Делать было нечего, в Эр-Иррине никто не мог себе позволить роскошь разлеживаться в теплой постели. Замок ожил: после звонкой переклички сменилась стража на стенах, без остановки скрипел ворот колодца — конюхи торопились наполнить поилки для лошадей, хлопали двери, ругались прачки, размеренно бил молотом по наковальне кузнец. Здесь у всех и у каждого были свои занятия и обязанности, не исключая самого князя Мэйтианна. Если он не объезжал отдаленные гарнизоны, то ковырялся в отчетах и донесениях; если не гонял на плацу своих воинов, то сам упражнялся в боевых искусствах. А еще он находил время для разбора жалоб подданных друг на друга, а для этого изучал законы и уложения, которые зачастую противоречили друг другу. От зари до заката не знал князь отдыха и покоя, а если бы мог, то заполнил бы делами даже ночные часы. К превеликому счастью обитателей Эр-Иррина, здесь по ночам принято было спать. Причем, не мудрствуя лукаво, на боковую народ отправлялся, едва лишь солнце опускалось за горизонт, тем более что подъем на заре ожидал абсолютно всех, вне зависимости от положения и титула. Иначе в Приграничье не выжить. В столицах, там — да, некоторые и до полудня спят. Тайгерн не скупился на рассказы о нравах, царивших в Лот-Алхави.
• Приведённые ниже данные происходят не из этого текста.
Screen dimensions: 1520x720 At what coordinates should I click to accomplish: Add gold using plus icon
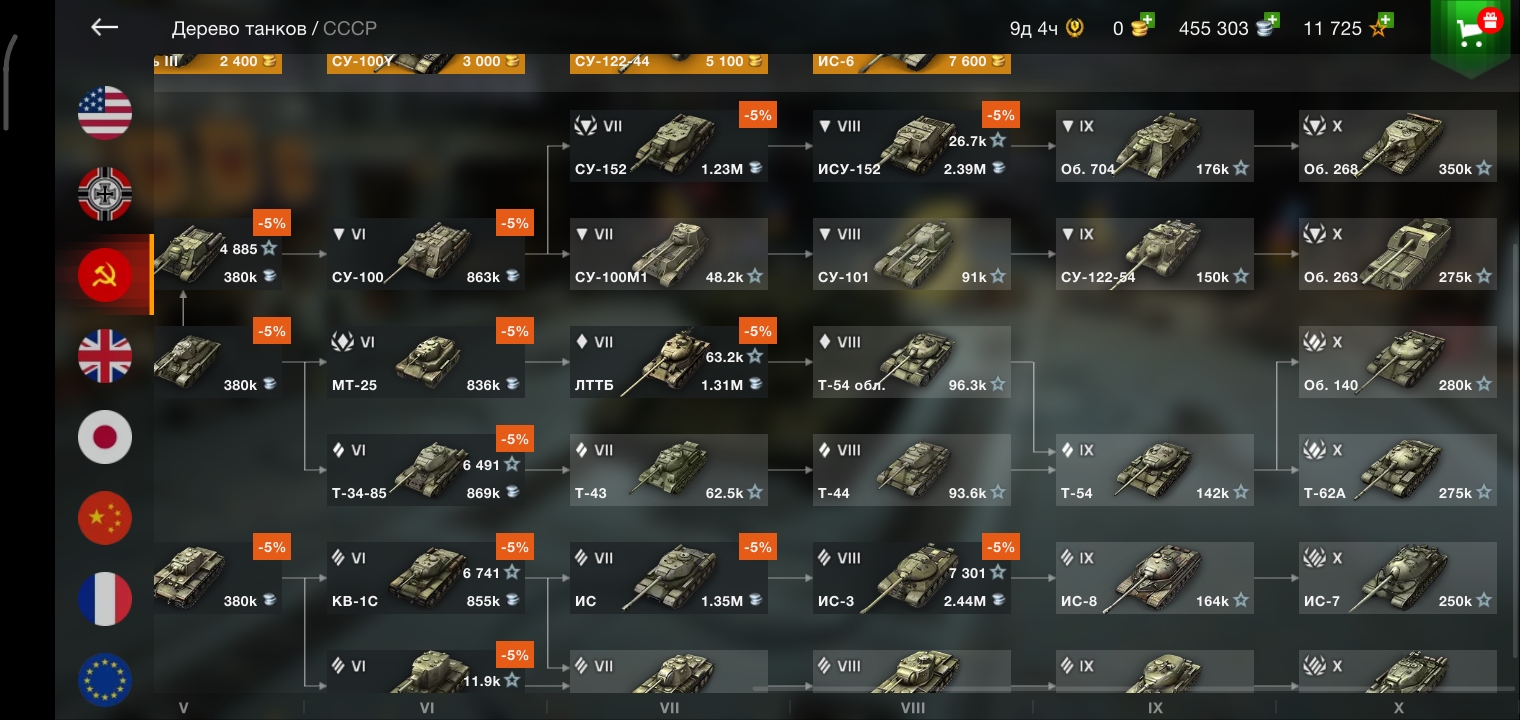click(1146, 20)
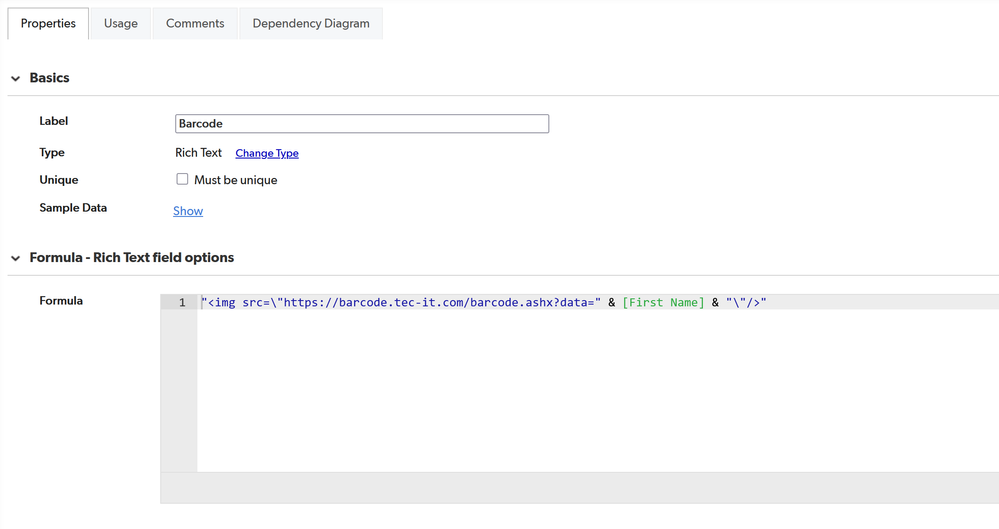Click the gray footer bar below formula editor
This screenshot has height=529, width=999.
pos(580,488)
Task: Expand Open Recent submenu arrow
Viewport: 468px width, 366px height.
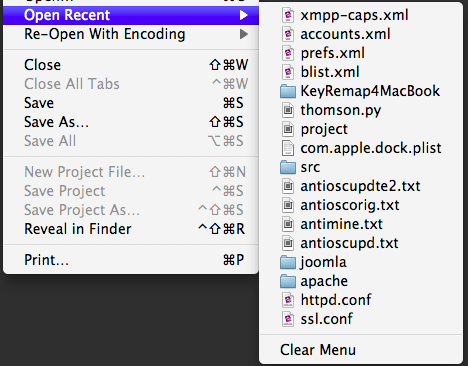Action: click(x=244, y=15)
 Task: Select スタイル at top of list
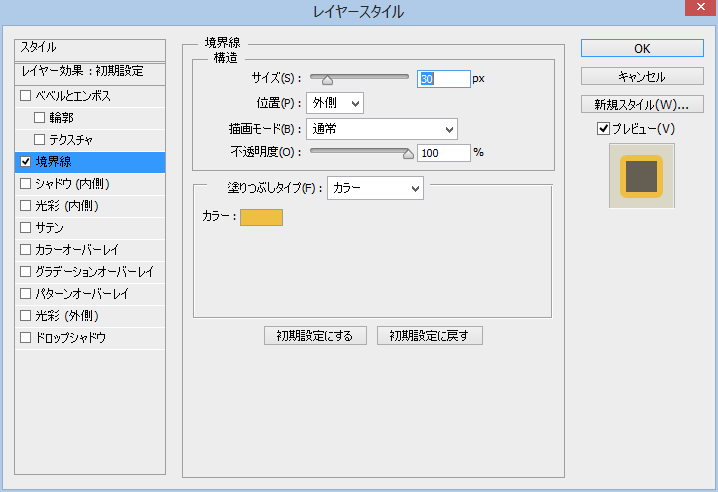click(90, 48)
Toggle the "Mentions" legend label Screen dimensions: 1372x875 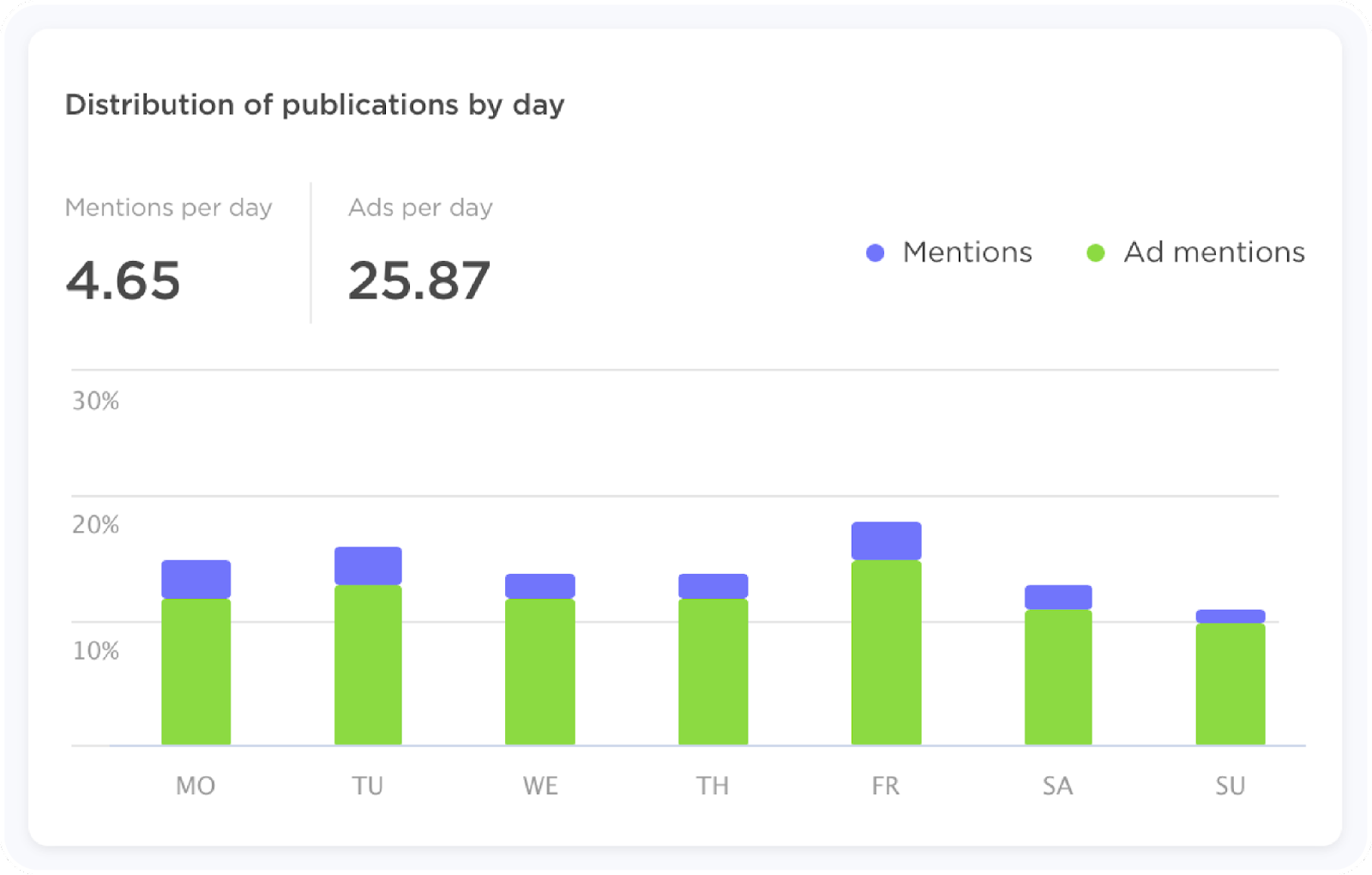(x=967, y=252)
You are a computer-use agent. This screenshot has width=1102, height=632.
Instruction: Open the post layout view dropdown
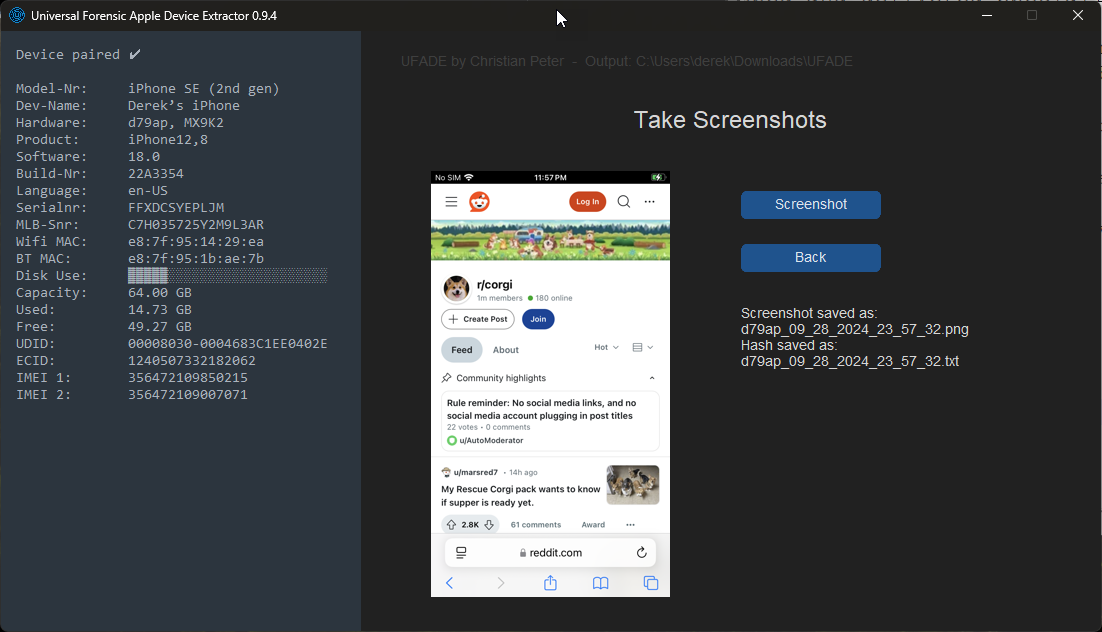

Благо нашлось для его повествований немало заинтересованных слушателей. И пока хорошенькие ушки были заняты, не менее хорошенькие ручки трудились над прялкой, ткацким станком или шитьем. Девушки-униэн, хотя и считались придворными дамами эр-ирринского князя, работали наравне со всеми остальными. Им вменялось в прямую обязанность всячески обихаживать благородных воинов: чинить их одежду, следить за её сохранностью, лечить раненых, и даже развлекать в меру сил.